How Landscapers Can Use Multi-Location SEO To Maximise Local Traffic To Their Website

We are sure landscaping is a competitive market, regardless of which town or city you are located in. If not, you are the only landscaper for miles; we congratulate you. However, we are certain that most other landscaping business owners reading this do not have that luxury and thus have to compete against other landscaping businesses when trying to attract new local clients.

How they compete for new clients will differ from business to business, with some focusing their energies on paid advertising. Others will utilise strategies such as SEO to hope their website gains better rankings in Google’s natural search results. It is this second strategy that we are going to focus on, and, in particular, how you can multiply your chances of being ranked using multi-location SEO.

The concept of multi-location SEO is simpler than you might expect, as all it is doing is instead of trying to rank for keywords that include one location, you do so for multiple locations. For example, a landscaping business based in Kingsley in the north of Perth WA might only try to rank when Kingsley forms part of a Google search. However, nearby areas such as Woodvale, Hillarys, and Duncraig might also be locations they work in, so they should try to rank for these too.

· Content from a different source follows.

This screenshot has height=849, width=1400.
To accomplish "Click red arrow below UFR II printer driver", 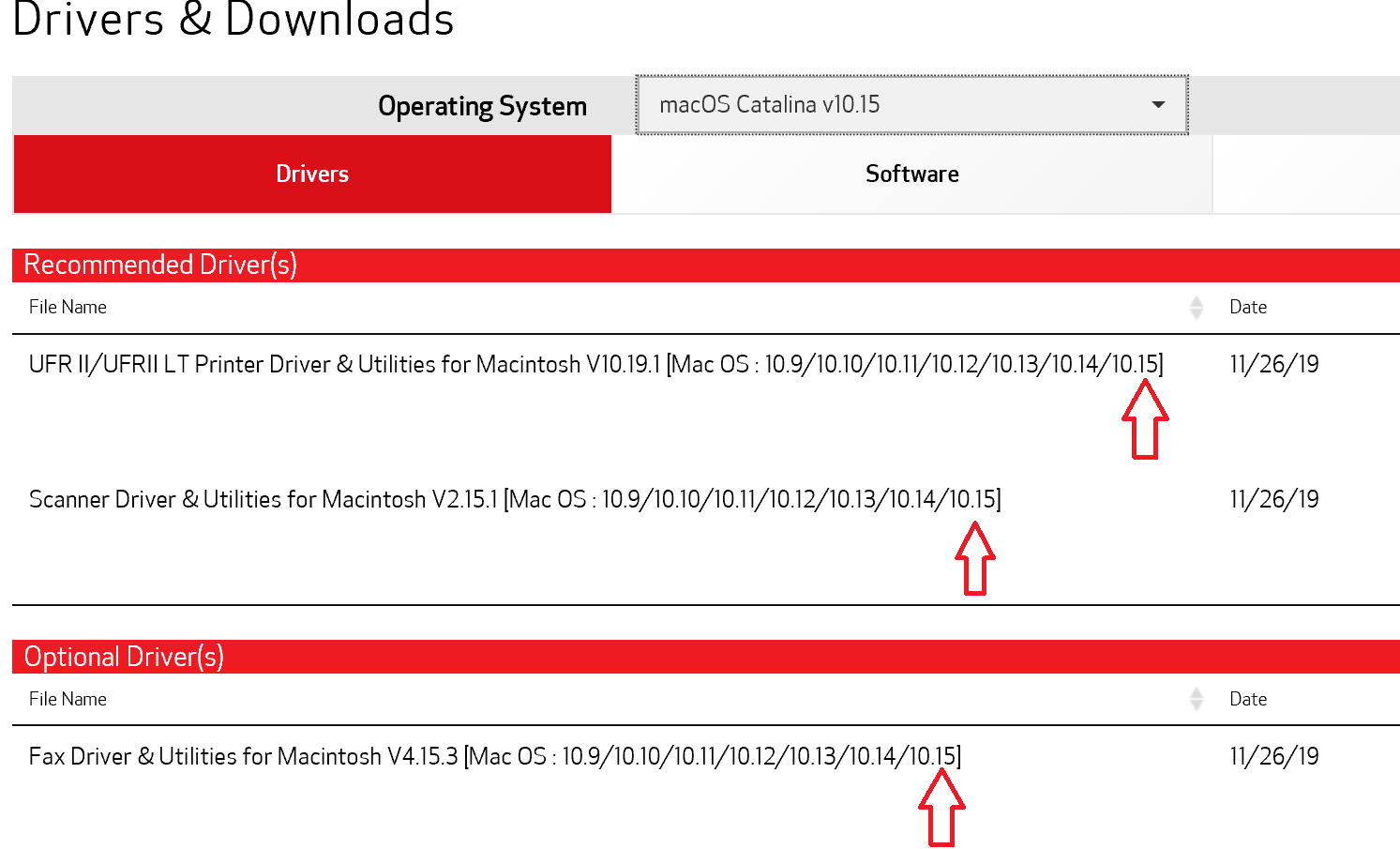I will [x=1145, y=420].
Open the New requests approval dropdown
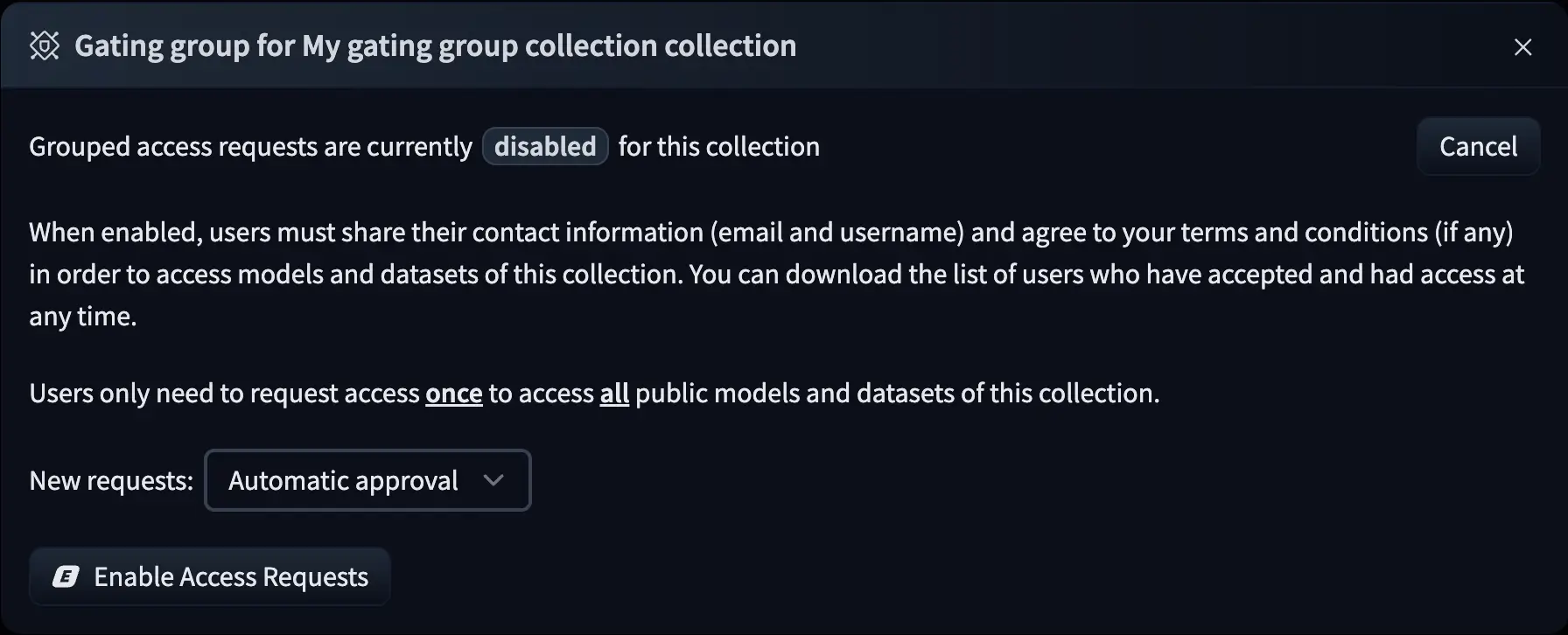Screen dimensions: 1568x635 pos(368,480)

As for how a landscaping company would set about trying to rank for multiple locations on Google, they can make both on-page optimisations on their website and off-page optimisations on other websites. Read on, and find out what these are.

On-Page Actions For Multi-Location SEO

Location-Specific Pages

One of the most effective ways to boost your chances of ranking for searches related to multiple locations is to give each of the locations you are targeting its own page on your website. The chance of ranking for the search term “landscaper in Joondalup ” is far greater if you have a page that discusses Joondalup than merely a paragraph on a generic page. Repeat this by setting up a page for each of the areas or towns you are targeting.

URL Structure

Given that you should be able to create the URLs for each of the pages of your website, it means that you can create them with the names of the towns, suburbs, or city areas you wish to target. This applies not only to the specific pages we mentioned in the previous paragraph but to other URLs such as those for blog posts, or services offered pages. Also, ensure your internal linking structure is optimised for the different target locations.

Location-Specific Content

You have scope as to how you optimise all your content for specific locations. As well as the content on the location-specific pages, your blog posts can also target locations. Apart from writing about the locations, you can include images, infographics, and photographs or videos of completed landscape designs in those locations. Do not forget to add the locations of those who send you reviews and testimonials when you publish them.

Off-Page Actions For Multi-Location SEO

Google Business Profile

Suppose your landscaping business is large enough that you have more than one office or workshop location. In that case, you can have a Google Business Profile set up for each one, which gives you twice the opportunity or more, than other landscapers have. If you have a single office, you still include images of work you have done in specific locations and add these locations to the description of your landscaping business within your profile.

Backlink Hypertext

You are hopefully aware of the boost to rankings that gaining top-quality backlinks from other relevant and high-authority websites can provide. The key when you are trying to rank for various locations is to include those locations, if you can, in the hypertext of each backlink. Best of all is if you can get backlinks from websites that are optimised for those location keywords, albeit in a different industry.